Afera dotycząca nieruchomości Mariana Banasia rozpoczęła się we wrześniu ubiegłego roku, gdy "Superwizjer" TVN opisał sprawę krakowskiej kamienicy szefa NIK, której pokoje miały być wynajmowane na godziny. CBA sporządziło raport o sprawie i miało dopatrzyć się szeregu nieprawidłowości.
Po wybuchu afery we wrześniu politycy PiS początkowo bronili Banasia. Z czasem z tego się wycofali i zaczęli mówić o jego odwołaniu. W grę miała wchodzić zmiana ustawy, a nawet konstytucji. Mateusz Morawiecki zapewniał, że jest plan "B", jeśli prezes NIK sam nie zrezygnuje. Tak się nie stało, plan "B" nie wypalił, a w styczniu PiS zdawało się zmieniać narrację.
Okazuje się jednak, że PiS może dalej próbować rozwiązać tę sprawę. Jak podaje serwis money.pl, szykowany jest plan "C". Zamiast odwołania Banasia przy pomocy zmiany ustawy - co byłoby niekonstytucyjne - możliwe ma być zawieszenie go. Money.pl powołuje się na opinię konstytucjonalisty dr. hab. Jacka Zaleśnego, który uważa, że jeśli wobec Banasia zostaną sformułowane prokuratorskie zarzuty, to nie będzie przeszkód prawnych przed zawieszeniem go z pomocą ustawy.

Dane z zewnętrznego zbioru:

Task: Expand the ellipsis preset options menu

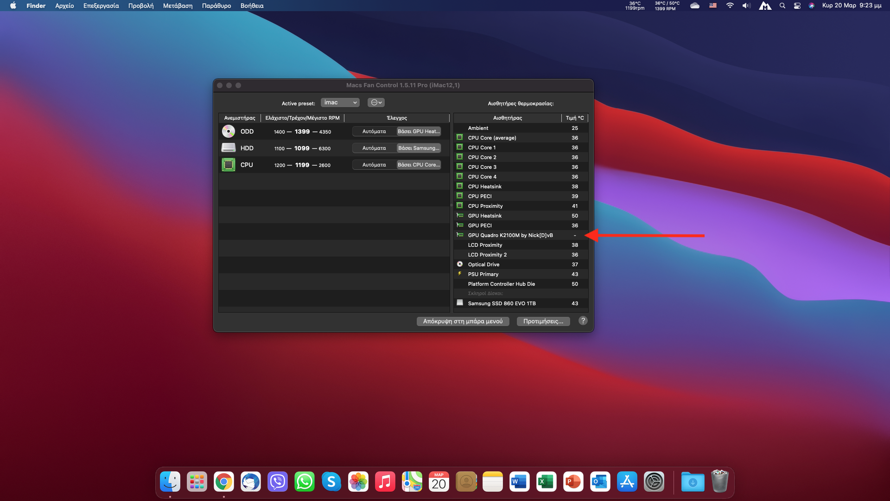Action: pos(376,103)
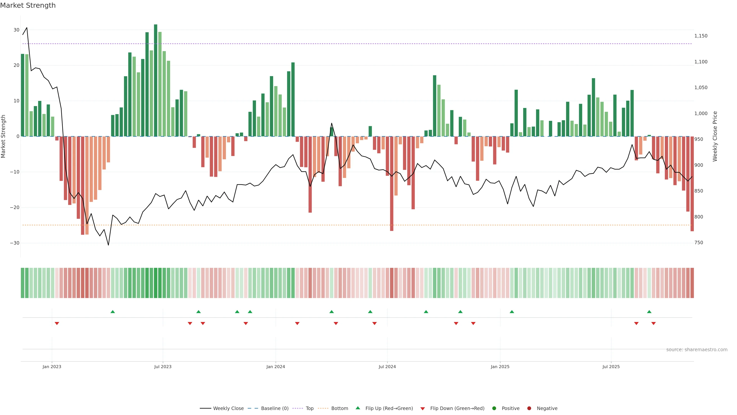Select the Jan 2025 x-axis label
The width and height of the screenshot is (737, 415).
tap(500, 367)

Zobacz wideo: Cymański o Banasiu: Mi jest ciężko uwierzyć, że jest przestępcą
Już miesiąc temu premier Mateusz Morawiecki wprost przyznawał, że oczekuje dymisji Banasia. Szef Izby oznajmił 4 grudnia, że nie zamierza ustąpić "w poczuciu odpowiedzialności za NIK".
Banaś dalej pełni więc funkcję, a niedawno NIK ogłosiła plany na 2020 rok. Izba skoncentruje się na bezpieczeństwie obywateli, gospodarce kraju oraz ekologii. Z tego powodu kontroli spodziewać się mogą m.in. NFZ, NBP oraz armia. Najwyższa Izba Kontroli planuje również sprawdzić organizacje zajmujące się energetyką odnawialną czy funkcjonowanie Telewizji Polskiej.